Full Auto was one of the earliest games to crash into the Xbox 360, and most gamers wisely drove past the accident scene. Cars with big guns sounded great on paper; in practice, it worked about as well as “Gay, Straight, or Taken.” For the sequel, Sega has jumped the game to the PS3 (perhaps assuming that PlayStation Nation hadn’t noticed the first game) and essentially coughed up the same game, many of the same city-street levels, and most of the same problems with clipping and floaty driving physics. News flash: A game of shame won’t fly higher just because you release it twice.


The Hold Steady
Poster Children: Lumines 2 (PSP), Call of Duty 2 (Xbox, PlayStation 2)

The cake’s in the oven for the PlayStation Portable’s second birthday, and one of its best original games remains one of its earliest: Lumines, the block-rocking puzzler with the acid-trip vibe.

Outside of a hipper, more recognizable soundtrack (Beck! New Order!), there isn’t much to distinguish part deux from the game we played in 2004. (Although forcing you to arrange blocks while a video of Gwen Stefani yowling “Hollaback Girl” plays in the background isn’t just challenging – it’s cruel and diabolical.)

A Hold Steady can skate because the lingering thrill of the original experience offsets the uneasy feeling that we’re eating an all-too-familiar plate of filet mignon. Most Hold Steadys – think Call of Duty – crash and burn on time number three.


The Leap
Poster child: Halo 2

In the best–case scenario, the sequel lives up to everything the original promised, jamming bigger, better, faster, and more together into a single, amazing package. Like X2 and Godfather 2 were quantum leaps over their first installations, Halo 2 took a deep, entertaining FPS game and made it a multiplayer masterpiece.


The Fountain of Youth
Poster Child: Tony Hawk’s Project 8 (Xbox 360)

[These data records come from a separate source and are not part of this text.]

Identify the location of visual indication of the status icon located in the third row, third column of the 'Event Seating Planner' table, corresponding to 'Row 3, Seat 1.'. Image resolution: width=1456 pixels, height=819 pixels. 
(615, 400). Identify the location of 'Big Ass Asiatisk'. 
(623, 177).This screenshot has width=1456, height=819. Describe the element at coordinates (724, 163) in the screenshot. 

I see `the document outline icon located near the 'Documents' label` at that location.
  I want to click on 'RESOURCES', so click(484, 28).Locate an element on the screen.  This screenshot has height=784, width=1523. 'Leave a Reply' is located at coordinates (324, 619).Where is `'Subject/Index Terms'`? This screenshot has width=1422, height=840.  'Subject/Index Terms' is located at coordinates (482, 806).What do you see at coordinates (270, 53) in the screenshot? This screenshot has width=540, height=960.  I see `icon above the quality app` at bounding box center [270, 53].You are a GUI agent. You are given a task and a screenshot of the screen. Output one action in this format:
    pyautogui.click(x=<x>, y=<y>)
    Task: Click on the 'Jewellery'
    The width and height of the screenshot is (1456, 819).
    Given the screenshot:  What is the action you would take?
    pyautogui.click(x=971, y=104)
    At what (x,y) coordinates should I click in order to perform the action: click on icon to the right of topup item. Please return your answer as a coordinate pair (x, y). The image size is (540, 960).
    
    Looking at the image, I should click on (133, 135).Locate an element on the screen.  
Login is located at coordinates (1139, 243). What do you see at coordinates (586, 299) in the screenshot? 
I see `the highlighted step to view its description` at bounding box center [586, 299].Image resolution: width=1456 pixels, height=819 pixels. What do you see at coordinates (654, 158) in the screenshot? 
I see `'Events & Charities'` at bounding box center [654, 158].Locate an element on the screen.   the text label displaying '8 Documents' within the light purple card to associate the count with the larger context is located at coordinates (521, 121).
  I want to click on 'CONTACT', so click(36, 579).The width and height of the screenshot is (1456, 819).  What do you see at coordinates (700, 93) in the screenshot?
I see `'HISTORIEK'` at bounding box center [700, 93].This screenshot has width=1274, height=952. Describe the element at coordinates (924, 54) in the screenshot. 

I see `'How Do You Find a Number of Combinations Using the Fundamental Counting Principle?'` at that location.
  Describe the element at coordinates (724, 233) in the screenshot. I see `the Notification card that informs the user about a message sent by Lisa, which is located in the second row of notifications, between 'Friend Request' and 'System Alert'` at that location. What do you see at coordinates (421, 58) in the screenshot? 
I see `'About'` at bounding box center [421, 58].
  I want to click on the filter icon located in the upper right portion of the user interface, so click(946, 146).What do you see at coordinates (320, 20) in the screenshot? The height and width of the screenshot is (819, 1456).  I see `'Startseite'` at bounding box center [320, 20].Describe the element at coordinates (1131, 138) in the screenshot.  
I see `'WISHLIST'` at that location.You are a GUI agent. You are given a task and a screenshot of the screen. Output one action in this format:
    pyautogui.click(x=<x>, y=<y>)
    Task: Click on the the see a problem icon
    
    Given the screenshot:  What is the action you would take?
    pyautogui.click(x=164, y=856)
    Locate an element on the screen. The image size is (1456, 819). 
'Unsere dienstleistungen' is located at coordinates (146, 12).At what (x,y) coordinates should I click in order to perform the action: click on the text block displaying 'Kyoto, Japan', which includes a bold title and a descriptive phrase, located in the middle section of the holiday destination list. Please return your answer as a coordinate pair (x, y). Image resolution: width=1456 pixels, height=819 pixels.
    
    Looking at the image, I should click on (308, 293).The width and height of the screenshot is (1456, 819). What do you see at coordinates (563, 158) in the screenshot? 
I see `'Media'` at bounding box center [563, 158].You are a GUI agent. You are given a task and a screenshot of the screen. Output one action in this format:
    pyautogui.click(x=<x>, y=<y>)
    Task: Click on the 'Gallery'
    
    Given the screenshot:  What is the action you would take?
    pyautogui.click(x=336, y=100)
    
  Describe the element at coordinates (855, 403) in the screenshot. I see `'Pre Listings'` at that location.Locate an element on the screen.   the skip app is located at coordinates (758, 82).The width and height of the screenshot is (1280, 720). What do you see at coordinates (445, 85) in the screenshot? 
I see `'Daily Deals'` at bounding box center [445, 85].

The Birdman and his bag of skating tricks long ago rolled into entertainment territory normally reserved for Freddy, Jason, and now, Sylvester Stallone. (Come to think of it, Sly’s Botox addiction has him looking an awful lot like Freddy these days). You might have expected that quality and originality would have been two of the wheels that fell off Tony’s board along the way – and, if you played 2005’s Tony Hawk’s American Wasteland, you were right. But against all odds, Project 8, with its fresh graphics and the new Nail the Trick feature, actually feels fresh and new, like Tony and Bam slammed a potion mixed by Dorian Gray. The Fountain of Youth is an exception, not a rule, but when it happens, it’s a thing of beauty.

With Virtua Fighter 5, Mercenaries 2, and Devil May Cry 4 on our immediate horizon, we’ll have plenty of opportunities to bust out these categories as winter unfolds. That’s right – this column’s getting a sequel. Hopefully, it’ll be a Leap.